→ EXTRACTED TEXT

The guidelines that became effective on July 1, 2015, were in effect at the time the *478court conducted its hearing on the defendant's motion for order. The 2015 guidelines codified developments in recent cases decided by the Supreme Court and this court regarding the consideration of child support order amounts whenever the parties' combined net weekly income exceeds $4000. Child Support and Arrearage Guidelines (2015), preamble, § (e) (5), p. ix.

In Maturo, our Supreme Court noted that "[t]he effect of unrestrained child support awards in high income cases is a potential windfall that transfers wealth from one spouse to another or from one spouse to the children under the guise of child support." (Emphasis in original.) Maturo v. Maturo, supra, 296 Conn. at 105, 995 A.2d 1. The court emphasized that "all child support awards must be made in accordance with the principles established [in the guidelines and any applicable statutes] to ensure that such awards promote equity, uniformity and consistency for children at all income levels. ... [All child support awards] should follow the principle expressly acknowledged in the preamble [of the guidelines] and reflected in the schedule that the child support obligation as a percentage of combined net weekly income should decline as the income level rises." (Citations omitted; emphasis omitted; internal quotation marks omitted.) Id., at 94-95, 995 A.2d 1. In Maturo, the court faulted the dissolution court's open-ended allocation of 20 percent of the defendant's net bonus income for child support because it was inconsistent with the schedule contained in the guidelines and it violated the principle that a decreased percentage of the parties' combined net weekly income should be awarded as the parties' income level rises. Id., at 97, 995 A.2d 1.

→ SOURCE DATA
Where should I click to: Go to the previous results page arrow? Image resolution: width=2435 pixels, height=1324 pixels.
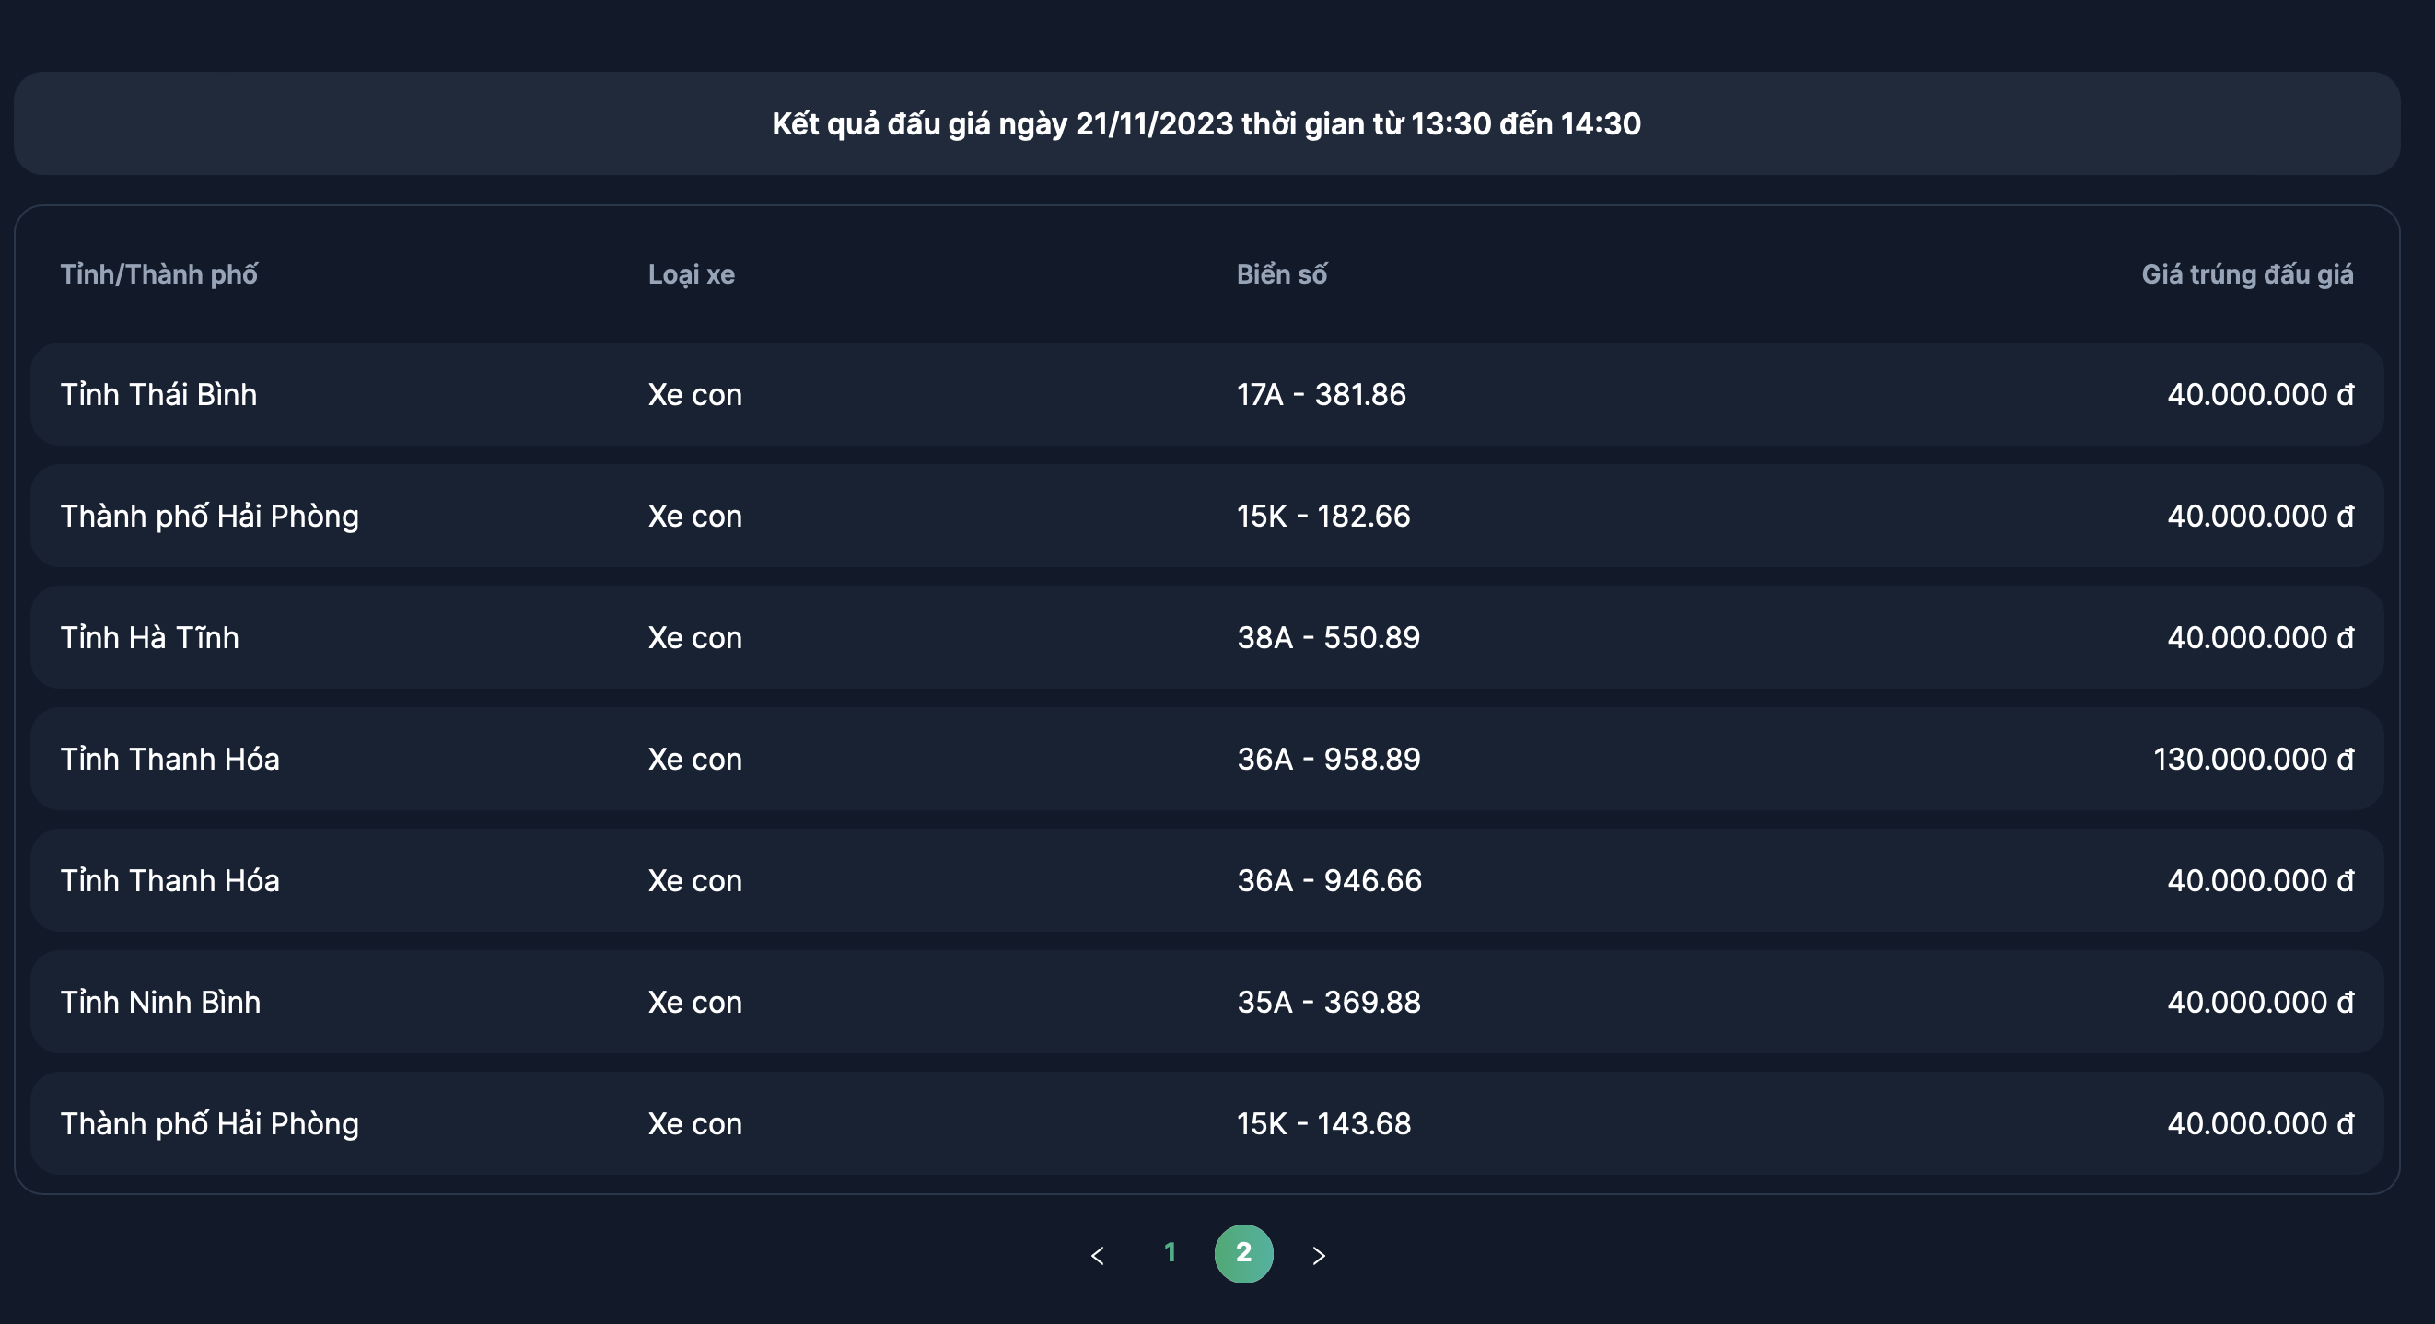click(x=1097, y=1255)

→ REQUESTS
1) Revise the court's discussion of child support guidelines by giving again the part that opens with "The guidelines that" and closes with "(e) (5), p. ix.", with "proceeding" in place of "hearing".
2) Continue the court's discussion of child support guidelines after its last sentence.

→ THE RESULTS
1)
The guidelines that became effective on July 1, 2015, were in effect at the time the *478court conducted its proceeding on the defendant's motion for order. The 2015 guidelines codified developments in recent cases decided by the Supreme Court and this court regarding the consideration of child support order amounts whenever the parties' combined net weekly income exceeds $4000. Child Support and Arrearage Guidelines (2015), preamble, § (e) (5), p. ix.

2)
*565Consistent with Maturo and the guidelines schedule, absent a proper deviation, the trial court could not order the parties, who had a combined net weekly income of more than $4000 and one minor child, to pay less than the presumptive amount set forth in the child support guidelines, i.e., $482,11 or more than 12.04 percent of their combined net weekly income. See Regs., Conn. State Agencies § 46b-215a-2b(f). In addition, in Maturo, the court determined it was error for the dissolution court to fail to provide "any explicit justification for the award of bonus income that was related to the financial or nonfinancial needs or characteristics of the children under ... § 46b-84(d).12 ... In fact, there is no evidence that the court considered anything other than the defendant's income and earning capacity in making the child support award. Thus, absent a finding as to how the additional funds would be used for the benefit of the children and how the award was related to the factors identified in § 46b-84(d), we conclude that the court exceeded its legitimate discretion." (Emphasis in original; footnotes added.) Maturo v. Maturo, supra, 296 Conn. at 103, 995 A.2d 1.

Subsequent to Maturo, in Dowling v. Szymczak, 309 Conn. 390, 400-402, 72 A.3d 1 (2013), the Supreme Court provided further *479guidance for determining child support obligations in high asset, high income familial situations. Our Supreme Court explained: "[T]he schedule *566[in the guidelines] sets forth a presumptive percentage and resultant amount corresponding to specific levels of combined net weekly income; the schedule begins at $50 and continues in progressively higher $10 increments, terminating at $4000.... This court has recognized that the guidelines nonetheless apply to combined net weekly income in excess of that maximum amount. ... Indeed, the regulations direct that, [w]hen the parents' combined net weekly income exceeds $4,000, child support awards shall be determined on a case-by-case basis, and the current support prescribed at the $4,000 net weekly income shall be the minimum presumptive amount. ...

"Either the presumptive ceiling of income percentage or presumptive floor of dollar amount on any given child support obligation, however, may be rebutted by application of the deviation criteria enumerated in the guidelines and by the statutory factors set forth in § 46b-84(d).... In order to justify deviation from this range, the court must first make a finding on the record as to why the guidelines were inequitable or inappropriate .... Thus, this court unambiguously has stated that, when a family's combined net weekly income exceeds $4000, the court should treat the percentage set forth in the schedule at the highest income level as the presumptive ceiling on the child support obligation, subject to rebuttal by application of the deviation criteria enumerated in the guidelines, as well as the statutory factors described in § 46b-84(d).... In other words, as long as the child support award is derived from a total support obligation within this range-between the presumptive minimum dollar amount and the presumptive maximum percentage of net income-a finding in support of a deviation is not necessary." (Citations omitted; emphasis omitted; internal quotation marks omitted.)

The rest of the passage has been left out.